If a worker destroys her bosses machines while he is at lunch; is she, too a rabid green anarchist?
"Of course, nothing these kids did remotely approaches the level of competence necessary to accomplish anything close to widespread destruction, but for some reason the ideology behind it is one that is still tolerated by many anarchists even while more practical solutions such as building ecovillages are ignored. "
ECO VILLAGES? Are you fucking kidding? Your grand solution to capitalism is to run out in the woods in an attempt to remove yourself from the realities of it? How is
that a practical solution to anything?
Clueless people like to romanticize the idea of a "zombie apocalypse" but, when it comes down to it, the people who will be the most harmed by industrial collapse are the peole at the bottom of the social hierarchy. Think Hurricane Katrina. Have you looked into the after effects of industrial collapse in New Orleans?

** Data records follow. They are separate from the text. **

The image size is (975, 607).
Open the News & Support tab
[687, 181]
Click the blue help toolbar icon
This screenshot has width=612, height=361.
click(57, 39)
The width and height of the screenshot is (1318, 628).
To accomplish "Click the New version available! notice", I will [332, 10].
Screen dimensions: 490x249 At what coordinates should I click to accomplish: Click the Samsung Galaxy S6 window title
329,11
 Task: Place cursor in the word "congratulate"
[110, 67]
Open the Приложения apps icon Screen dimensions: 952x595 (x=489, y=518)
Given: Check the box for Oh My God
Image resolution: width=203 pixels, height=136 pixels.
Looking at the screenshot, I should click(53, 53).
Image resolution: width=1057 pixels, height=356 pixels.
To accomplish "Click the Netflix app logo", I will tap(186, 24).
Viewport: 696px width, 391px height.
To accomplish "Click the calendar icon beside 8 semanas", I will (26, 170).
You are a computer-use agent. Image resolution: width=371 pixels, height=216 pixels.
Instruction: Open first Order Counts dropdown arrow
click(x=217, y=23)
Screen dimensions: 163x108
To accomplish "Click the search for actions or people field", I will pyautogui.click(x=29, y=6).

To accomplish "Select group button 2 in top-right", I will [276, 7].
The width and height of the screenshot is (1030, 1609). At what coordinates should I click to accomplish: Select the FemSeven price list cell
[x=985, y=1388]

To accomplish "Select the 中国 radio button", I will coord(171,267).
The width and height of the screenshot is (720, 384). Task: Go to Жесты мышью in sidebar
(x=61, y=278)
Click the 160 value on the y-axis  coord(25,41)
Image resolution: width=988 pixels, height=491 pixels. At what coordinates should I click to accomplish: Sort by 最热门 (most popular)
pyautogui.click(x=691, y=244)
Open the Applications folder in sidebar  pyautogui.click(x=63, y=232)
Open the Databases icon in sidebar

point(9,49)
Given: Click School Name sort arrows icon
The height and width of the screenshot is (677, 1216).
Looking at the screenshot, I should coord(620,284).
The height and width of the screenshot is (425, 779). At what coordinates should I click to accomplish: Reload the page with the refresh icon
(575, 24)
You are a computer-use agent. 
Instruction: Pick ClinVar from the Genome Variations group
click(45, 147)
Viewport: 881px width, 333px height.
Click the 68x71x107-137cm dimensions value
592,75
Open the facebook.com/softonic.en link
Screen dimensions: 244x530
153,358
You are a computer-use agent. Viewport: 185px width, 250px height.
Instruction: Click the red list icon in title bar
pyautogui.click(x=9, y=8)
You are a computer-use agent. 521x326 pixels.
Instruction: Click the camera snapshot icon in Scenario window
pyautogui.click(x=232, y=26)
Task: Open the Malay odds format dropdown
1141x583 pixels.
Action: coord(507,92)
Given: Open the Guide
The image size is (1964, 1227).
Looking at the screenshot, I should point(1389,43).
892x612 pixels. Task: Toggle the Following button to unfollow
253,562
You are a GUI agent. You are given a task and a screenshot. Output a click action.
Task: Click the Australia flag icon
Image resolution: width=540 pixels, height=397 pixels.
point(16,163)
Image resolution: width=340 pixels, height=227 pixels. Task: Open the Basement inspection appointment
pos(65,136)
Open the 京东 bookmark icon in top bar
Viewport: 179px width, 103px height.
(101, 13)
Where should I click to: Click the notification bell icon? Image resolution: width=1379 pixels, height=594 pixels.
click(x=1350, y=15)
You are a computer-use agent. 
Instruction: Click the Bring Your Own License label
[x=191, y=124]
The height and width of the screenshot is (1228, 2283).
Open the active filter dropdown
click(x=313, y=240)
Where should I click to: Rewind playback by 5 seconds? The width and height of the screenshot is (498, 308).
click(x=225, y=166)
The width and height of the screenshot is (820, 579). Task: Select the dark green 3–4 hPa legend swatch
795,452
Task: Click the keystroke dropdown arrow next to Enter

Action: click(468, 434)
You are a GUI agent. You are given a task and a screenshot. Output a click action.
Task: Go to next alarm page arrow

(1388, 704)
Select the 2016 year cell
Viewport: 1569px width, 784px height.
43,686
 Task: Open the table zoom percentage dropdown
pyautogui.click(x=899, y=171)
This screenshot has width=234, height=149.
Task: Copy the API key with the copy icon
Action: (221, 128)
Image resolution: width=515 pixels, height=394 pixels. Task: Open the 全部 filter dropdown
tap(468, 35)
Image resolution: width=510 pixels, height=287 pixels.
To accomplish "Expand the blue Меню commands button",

This isn't a "zombie apocolypse" that anyone is advocating; but a political revolution/insurrection/revolt by conscious members of the proletariat and lumpenproletariat.
You can no more compare a bridge bombing plot to hurricane Katrina, than you could compare the destruction during the Paris Commune to the destruction during the Great Chicago fire.
Do some research on revolutionary history before making such ridiculous and ahistorical comparisons.
The events of Hurricane Katrina laid bare the utter failure of the state to provide anything but misery and exploitation for the working people, and highlighted the tragic connection between wage labor and necessity within the capitalist system. People suffered in Katrina precisely
because of industrialization, not in spite of it. To argue that "we need industrialization to save us from the brutality of industrialization", is another self-perpetuating strawman.
The question is whether we prefer the possibility of unknown dangers to the certainty of the present misery.
"And sorry if we don't show too much outrage over some kids getting condemned for accidentally killing a homeless man.", it's because that attitude fits into a greater context of sheltered anarchists who are more than willing to sacrifice the lives of working class poor people for a cause that will serve no one.
Who said anyone was willing to kill anyone? At what point did this made-up scenario where they "accidentally hurt a homeless person under the bridge" change to they "
willingly" did so?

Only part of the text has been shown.